Это Люк. Он заполз под одеяло ночью, а теперь прижался к ней сзади.

И так будет каждое утро? Удар под дых, как только она открывает глаза?

Она зажмуривается в надежде, что нахлынувшие чувства исчезнут.

Потом сильнее прижимает к себе Люка – то ли защищая его, то ли ища его защиты. Он теплый и мягкий и мирно спит. Может быть, он просто случайно прижался к ней.

* * *

Через некоторое время Анна снова смотрит в окно. Стив исчез и забрал одеяла.

Она поднимает раму, высовывается и осматривает дорогу.

Никаких признаков.

Она все еще взволнована случившимся, но, как всегда практичная, быстро оценивает ситуацию.

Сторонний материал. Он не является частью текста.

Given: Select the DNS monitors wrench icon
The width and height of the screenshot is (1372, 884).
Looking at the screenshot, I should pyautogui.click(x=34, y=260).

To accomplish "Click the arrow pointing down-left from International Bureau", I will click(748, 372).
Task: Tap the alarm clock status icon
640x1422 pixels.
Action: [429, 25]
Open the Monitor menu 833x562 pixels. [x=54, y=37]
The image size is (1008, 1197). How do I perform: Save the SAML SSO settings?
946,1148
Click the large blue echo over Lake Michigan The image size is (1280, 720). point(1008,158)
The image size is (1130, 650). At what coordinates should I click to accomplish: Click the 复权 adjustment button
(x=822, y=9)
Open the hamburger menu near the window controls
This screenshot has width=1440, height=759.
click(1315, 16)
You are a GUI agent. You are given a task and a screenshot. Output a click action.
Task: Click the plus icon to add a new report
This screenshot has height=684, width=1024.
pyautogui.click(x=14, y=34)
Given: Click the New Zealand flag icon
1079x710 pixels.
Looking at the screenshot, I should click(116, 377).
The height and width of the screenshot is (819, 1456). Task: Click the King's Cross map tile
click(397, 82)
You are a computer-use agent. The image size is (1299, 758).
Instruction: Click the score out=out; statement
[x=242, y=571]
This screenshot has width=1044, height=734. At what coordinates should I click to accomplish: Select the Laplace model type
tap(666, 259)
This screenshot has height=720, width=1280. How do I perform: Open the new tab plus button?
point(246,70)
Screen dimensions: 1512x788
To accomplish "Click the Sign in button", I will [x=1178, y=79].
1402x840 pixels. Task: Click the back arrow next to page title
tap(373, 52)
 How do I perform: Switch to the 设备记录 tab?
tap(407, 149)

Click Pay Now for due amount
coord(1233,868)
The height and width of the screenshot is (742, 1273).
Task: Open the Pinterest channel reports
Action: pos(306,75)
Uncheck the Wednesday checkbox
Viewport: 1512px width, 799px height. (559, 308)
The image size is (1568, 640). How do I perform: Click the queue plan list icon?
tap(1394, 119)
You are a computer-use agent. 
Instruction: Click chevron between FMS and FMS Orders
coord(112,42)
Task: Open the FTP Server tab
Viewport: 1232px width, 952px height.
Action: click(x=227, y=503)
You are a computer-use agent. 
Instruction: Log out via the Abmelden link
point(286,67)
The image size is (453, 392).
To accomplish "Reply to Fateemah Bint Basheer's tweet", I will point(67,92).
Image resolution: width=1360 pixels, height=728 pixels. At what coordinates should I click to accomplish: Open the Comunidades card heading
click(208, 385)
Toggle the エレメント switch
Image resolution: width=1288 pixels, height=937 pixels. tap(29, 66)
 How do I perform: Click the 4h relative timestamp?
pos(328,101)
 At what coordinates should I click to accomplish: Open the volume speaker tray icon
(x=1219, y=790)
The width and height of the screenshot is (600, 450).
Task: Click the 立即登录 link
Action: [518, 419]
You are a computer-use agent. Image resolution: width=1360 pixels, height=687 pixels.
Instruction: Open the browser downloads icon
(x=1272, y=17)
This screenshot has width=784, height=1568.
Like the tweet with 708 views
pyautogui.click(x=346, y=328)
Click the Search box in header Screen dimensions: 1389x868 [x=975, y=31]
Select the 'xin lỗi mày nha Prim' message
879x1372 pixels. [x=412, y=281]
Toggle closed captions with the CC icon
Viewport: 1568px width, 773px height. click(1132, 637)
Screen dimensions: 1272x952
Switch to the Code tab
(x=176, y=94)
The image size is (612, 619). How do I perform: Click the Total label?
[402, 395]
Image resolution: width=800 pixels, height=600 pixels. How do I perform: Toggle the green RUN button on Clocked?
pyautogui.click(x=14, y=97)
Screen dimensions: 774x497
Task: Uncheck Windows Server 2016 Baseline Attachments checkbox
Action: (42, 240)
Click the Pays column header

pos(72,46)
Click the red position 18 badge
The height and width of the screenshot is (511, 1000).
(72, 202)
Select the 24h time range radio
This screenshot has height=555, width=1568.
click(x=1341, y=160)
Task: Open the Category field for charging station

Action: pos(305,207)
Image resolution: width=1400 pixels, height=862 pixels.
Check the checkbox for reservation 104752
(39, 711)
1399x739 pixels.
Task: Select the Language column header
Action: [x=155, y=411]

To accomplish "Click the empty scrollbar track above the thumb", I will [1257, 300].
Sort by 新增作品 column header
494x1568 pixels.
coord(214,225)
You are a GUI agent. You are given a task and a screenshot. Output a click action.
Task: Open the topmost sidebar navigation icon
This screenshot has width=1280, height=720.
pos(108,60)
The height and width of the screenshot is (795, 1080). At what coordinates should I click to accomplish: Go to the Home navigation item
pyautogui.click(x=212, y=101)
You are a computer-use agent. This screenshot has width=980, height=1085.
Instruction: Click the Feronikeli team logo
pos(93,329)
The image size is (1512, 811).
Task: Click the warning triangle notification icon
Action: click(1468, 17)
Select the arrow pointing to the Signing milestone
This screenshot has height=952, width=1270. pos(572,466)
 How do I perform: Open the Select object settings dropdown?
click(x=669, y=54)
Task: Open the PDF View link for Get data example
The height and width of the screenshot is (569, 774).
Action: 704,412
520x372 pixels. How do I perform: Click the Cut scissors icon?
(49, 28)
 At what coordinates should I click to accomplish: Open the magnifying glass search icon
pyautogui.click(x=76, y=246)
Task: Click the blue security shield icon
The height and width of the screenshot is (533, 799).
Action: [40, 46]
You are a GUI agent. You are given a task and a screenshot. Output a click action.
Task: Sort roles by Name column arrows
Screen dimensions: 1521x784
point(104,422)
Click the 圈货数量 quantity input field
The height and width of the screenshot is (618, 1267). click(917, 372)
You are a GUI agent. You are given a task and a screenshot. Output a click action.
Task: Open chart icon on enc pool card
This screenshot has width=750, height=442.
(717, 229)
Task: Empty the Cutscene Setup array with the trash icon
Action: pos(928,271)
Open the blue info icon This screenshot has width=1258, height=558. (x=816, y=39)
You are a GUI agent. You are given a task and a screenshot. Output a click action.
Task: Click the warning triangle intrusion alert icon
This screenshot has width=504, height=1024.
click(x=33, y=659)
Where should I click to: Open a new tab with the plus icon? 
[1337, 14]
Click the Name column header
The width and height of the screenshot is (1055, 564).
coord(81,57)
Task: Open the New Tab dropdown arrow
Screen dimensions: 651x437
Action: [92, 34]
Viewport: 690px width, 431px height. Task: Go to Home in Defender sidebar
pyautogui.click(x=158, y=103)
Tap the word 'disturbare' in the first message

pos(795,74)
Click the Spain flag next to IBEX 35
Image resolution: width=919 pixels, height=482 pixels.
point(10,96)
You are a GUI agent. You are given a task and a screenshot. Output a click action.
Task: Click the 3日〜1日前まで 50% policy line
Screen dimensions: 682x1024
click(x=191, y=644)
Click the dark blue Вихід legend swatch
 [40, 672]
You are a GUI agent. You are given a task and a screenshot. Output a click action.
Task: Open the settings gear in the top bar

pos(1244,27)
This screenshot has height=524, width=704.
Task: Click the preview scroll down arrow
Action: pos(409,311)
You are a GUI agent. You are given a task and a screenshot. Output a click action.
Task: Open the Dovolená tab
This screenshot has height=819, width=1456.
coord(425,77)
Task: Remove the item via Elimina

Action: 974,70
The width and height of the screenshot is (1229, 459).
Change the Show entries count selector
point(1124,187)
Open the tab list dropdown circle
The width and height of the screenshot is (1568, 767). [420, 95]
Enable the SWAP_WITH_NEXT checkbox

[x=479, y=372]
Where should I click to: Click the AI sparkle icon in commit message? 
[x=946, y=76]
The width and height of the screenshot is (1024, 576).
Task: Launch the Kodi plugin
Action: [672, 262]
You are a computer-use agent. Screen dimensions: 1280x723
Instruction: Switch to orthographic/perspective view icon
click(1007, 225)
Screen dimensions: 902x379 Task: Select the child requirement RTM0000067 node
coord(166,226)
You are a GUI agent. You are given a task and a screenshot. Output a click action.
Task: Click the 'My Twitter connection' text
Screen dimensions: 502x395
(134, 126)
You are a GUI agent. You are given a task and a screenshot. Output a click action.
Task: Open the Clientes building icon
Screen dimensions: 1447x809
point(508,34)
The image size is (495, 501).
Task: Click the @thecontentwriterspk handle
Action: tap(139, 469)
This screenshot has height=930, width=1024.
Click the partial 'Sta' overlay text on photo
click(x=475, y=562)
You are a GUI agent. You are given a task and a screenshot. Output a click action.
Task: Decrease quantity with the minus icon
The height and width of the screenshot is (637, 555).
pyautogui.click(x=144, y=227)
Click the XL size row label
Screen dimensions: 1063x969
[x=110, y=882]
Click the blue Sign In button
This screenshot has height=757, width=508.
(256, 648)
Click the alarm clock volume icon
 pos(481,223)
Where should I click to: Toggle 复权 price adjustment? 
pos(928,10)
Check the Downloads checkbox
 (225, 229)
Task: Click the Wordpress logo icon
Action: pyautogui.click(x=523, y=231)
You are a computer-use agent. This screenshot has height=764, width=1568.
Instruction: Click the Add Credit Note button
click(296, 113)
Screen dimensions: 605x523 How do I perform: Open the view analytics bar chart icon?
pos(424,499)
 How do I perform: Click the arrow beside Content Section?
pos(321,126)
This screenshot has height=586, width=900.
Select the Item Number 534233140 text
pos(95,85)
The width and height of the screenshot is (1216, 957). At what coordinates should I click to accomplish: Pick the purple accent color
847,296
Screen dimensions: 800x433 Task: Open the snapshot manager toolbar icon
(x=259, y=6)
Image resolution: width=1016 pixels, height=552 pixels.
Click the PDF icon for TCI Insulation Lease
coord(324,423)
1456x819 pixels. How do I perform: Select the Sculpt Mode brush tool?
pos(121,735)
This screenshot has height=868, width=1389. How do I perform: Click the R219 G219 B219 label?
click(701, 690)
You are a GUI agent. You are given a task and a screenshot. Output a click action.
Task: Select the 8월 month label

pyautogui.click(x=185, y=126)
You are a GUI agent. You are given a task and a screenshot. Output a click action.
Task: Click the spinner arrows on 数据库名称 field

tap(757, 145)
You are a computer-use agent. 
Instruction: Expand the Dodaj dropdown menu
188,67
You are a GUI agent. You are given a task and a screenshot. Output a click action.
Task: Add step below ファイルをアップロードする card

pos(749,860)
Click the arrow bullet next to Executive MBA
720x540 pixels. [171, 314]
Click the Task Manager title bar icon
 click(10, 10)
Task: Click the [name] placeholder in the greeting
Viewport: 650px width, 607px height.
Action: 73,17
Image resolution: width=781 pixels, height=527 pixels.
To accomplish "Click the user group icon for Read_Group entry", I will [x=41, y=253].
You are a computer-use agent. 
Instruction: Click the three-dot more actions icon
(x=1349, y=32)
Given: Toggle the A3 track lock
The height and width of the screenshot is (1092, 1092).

Сейчас она не может выйти из дому – как бы не вернулся Стив. У него есть ключи. Поэтому прежде всего нужно позвонить слесарю. Она втыкает в розетку шнур стационарного телефона и звонит.

Оказывается, нужно заплатить двойную цену, потому что сегодня воскресенье.

– Вы не можете подождать до завтра? – спрашивает слесарь. – Раз уж вы все равно дома?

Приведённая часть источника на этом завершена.